Questo fotomontaggio l'ha pubblicato Giachetti nel suo profilo fb. Lui, eh.
Questo fotomontaggio l’ha pubblicato Giachetti sul suo profilo fb. Lui, eh.

Non bastavano gli 80 euro. Evidentemente a qualcuno non è ancora chiaro che un lascito o una promessa del governo nazionale a ridosso delle elezioni è sempre di cattivo gusto specialmente se arriva da Presidente del Consiglio autoproclamatosi statista e invece sempre più concentrato sul prossimo quarto d’ora. C’è un’inopportunità che rasenta il voto di scambio ogni volta che un politico quantifica con sospetta precisione il beneficio in grado di elargire in tempi strettissimi. Non è un reato, certo ma è una cosa schifosa. Schifosa sì.
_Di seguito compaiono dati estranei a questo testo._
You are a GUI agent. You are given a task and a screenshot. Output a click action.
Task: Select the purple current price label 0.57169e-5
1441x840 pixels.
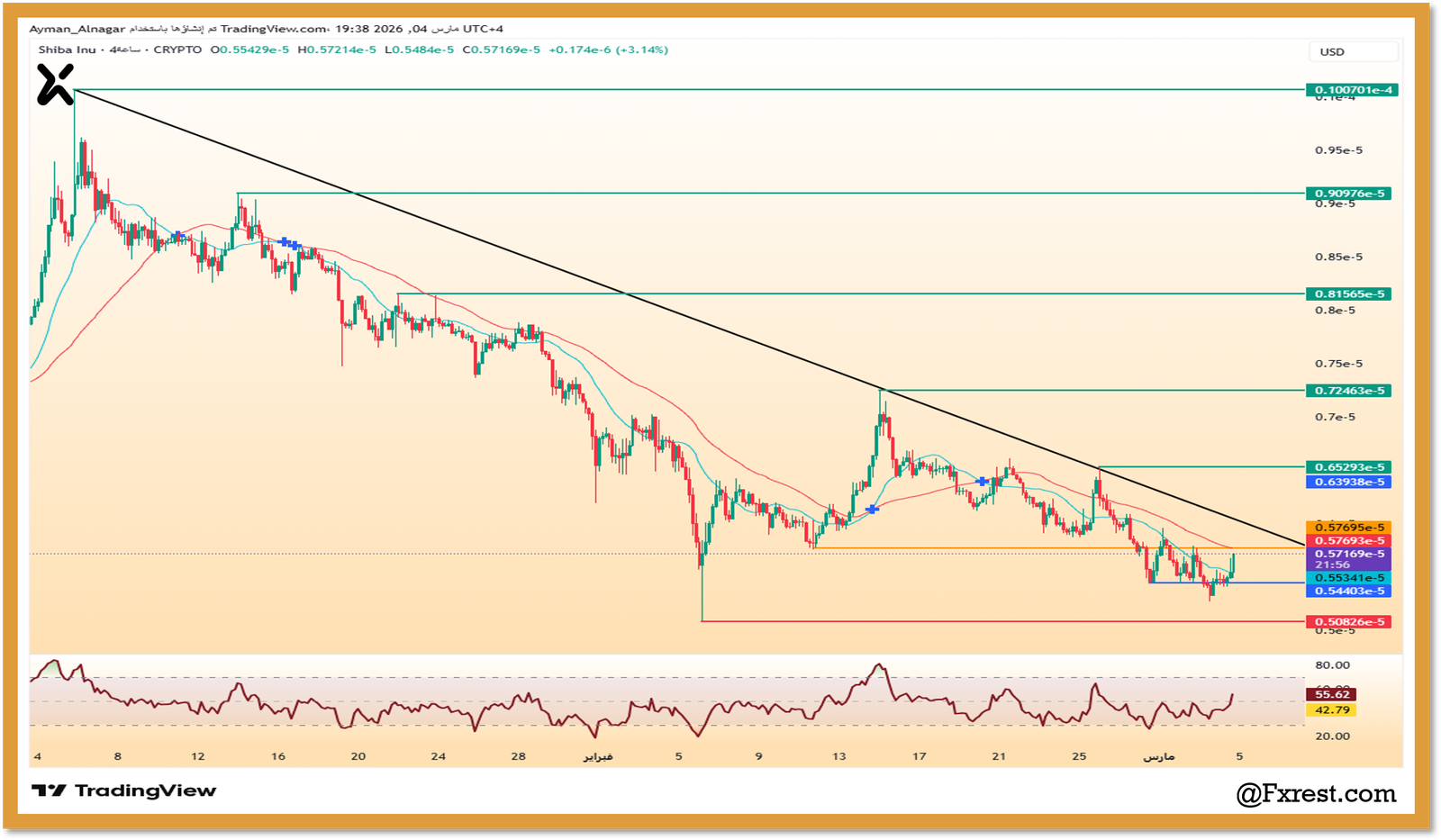click(x=1348, y=554)
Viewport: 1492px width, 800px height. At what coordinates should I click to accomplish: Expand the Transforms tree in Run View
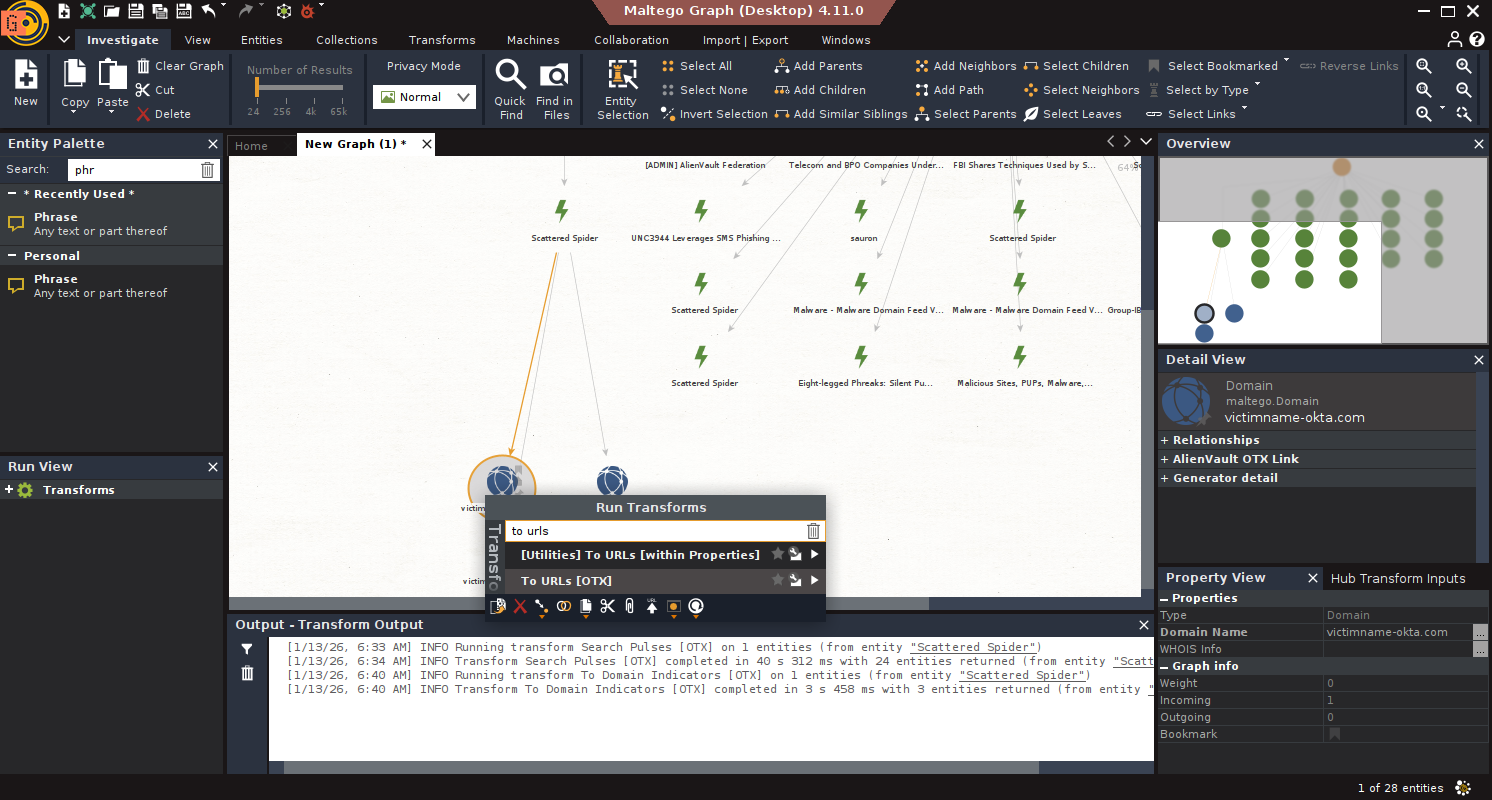click(x=9, y=490)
A Roma Giachetti s’è sparato la campagna elettorale tirando fuori ciclicamente la propria vicinanza a Renzi e al governo: i suoi “chiederò a Renzi” pronunciati con la faccetta di quello che gigioneggia sulle sue amicizie che contano hanno trasformato la campagna elettorale in un bisticcio sul “mio padre è più bravo del tuo”, quelli da asilo, quei duelli che solitamente si conclude con qualcuno che sibila “io sempre uno più di te” e niente. Vince lui. Dibattiti profondi, insomma.

(il mio buongiorno per Left continua qui)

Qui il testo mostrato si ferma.